Friday, September 20, 2013

The Blaze talks about evolution, also never read the comments on a Blaze article.

I ran across an article about creationism and evolution over at the Blaze today.

Evolution vs. Creationism: Did God create humans in our current form?

The article starts out by referencing an article on Yahoo news that Virginia Heffernan wrote announcing she is a creationist. Their treatment of her article is incredibly biased. They talk about her making a “slew of ideological enemies” implying that the disagreement with her was ideological and not because of legitimate factual problems in her argument, and calls her case “compelling.”

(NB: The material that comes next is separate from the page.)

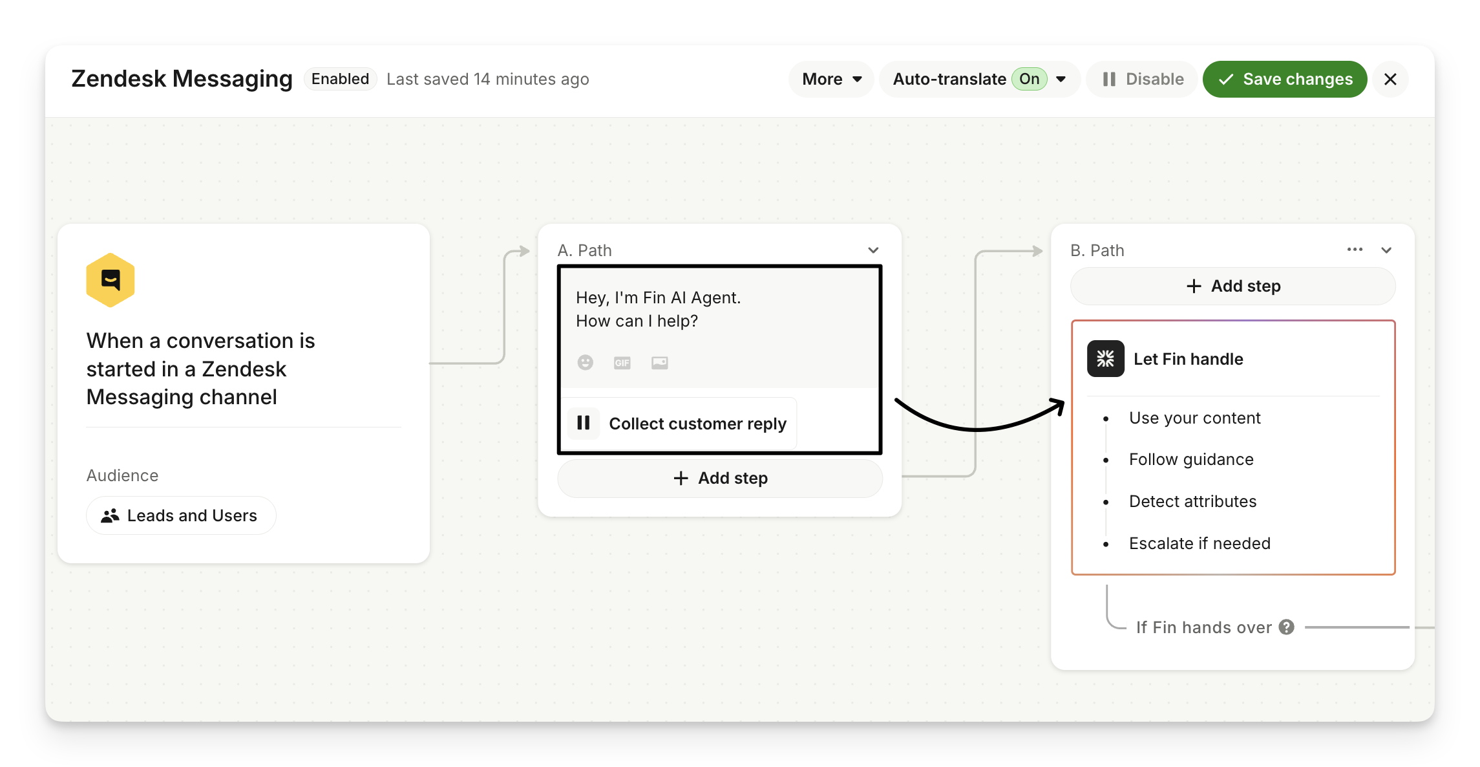
Task: Select the Collect customer reply step
Action: tap(697, 424)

They don’t even really seem to understand her case very well because if you read her article she seems to call herself a creationist only because she has no idea what that word actually means. She is clearly not promoting the type of creationist thinking that is common to Ken Ham and other typical fundamentalist creationists. She doesn’t claim the earth was created in a few days, and she admits the bible is contradictory. The only problems with evolution she talks about come from evo-psych, a field that is regularly criticized by fellow skeptics for it’s just so stories, which is the same thing she criticizes it for.  

She also seems to drift into some relativist philosophy at the end of the article, which is also quite in incombatable with the positions of most creationists. Essentially, believe in god even if it isn’t true because it’s a better story than the one science sells. Now, not only do I think this is a bad approach to truth, I happen to disagree with the notion that the bible spins a better tale than science.

As to whether she accepts evolution in general or she is just somewhat ignorant and wrongly conflates evo-psych with all of evolution, I honestly don’t have enough information to say one way or the other. What I can say is that Heffernan is not a typical creationist, and in fact she seems to not even know what the term means when it comes to most of the blaze’s readers.

The article itself is full of plenty of bad science, most notably the assumption the notion that the results of the necessarily self selected poll they ran on their website is at all useful.

A much more specific and pointed question asked respondents if man evolved “with no involvement from a higher power.” There was a clear consensus among the 4,008 Blaze readers who responded. While six percent answered affirmatively, an overwhelming 94 percent of the readers who took the poll rejected this notion.

This is particularly interesting due to the fact that the Pew Research Center estimates that about six percent of the nation considers itself secular and unaffiliated with a faith — a prime group that would embrace the idea that mankind evolved without God’s hand guiding the process. Of course, the Blaze poll on this subject was not a scientific one, but the proportional similarities are still worth noting.

In the last line here they acknowledge that the poll was not scientific but then go on to act as if the study was actually valid anyway since the figures happen to coincide with figures for a completely different question in a population based poll done by Pew. (which is not exactly the gold standard for science anyway) They also, at certain points, imply that most of their readers disbelieving in evolution amounts to evidence that there is good reason to doubt evolution.

As bad as the article was, the comments were fare worse, of the kind that makes me question humanities ability to think rationally about anything. One commenter claims to be a young earth creationist physics teacher, which just makes me sad. or this one:

Well, since naturalism requires a scientific explanation OR an eyewitness account, and evolutionists don’t have an eyewitness account to corroborate their position, nor a scientifically defensible explanation, (speculation and wild assumption is not scientific), and Judeo/Chrsitianity actually has an EYEWITNESS account of what occurred at the beginning, I’m going with the BEST evidence which is that God created the heavens and the earth and mankind and the animals and all that was created.

Yes, this person just argued that believing the bible is the more scientific option because there were eyewitnesses to the events in the bible and evolution has no eyewitnesses. What I find so ridiculous about this argument is that, even by fundamentalist Christian standards, it isn’t true. By those standards Genesis was written by Moses around 2,000 B.C. several thousand years after creation. If people can’t even keep their arguments internally consistent with their own world view how can they hope to understand complex scientific principals?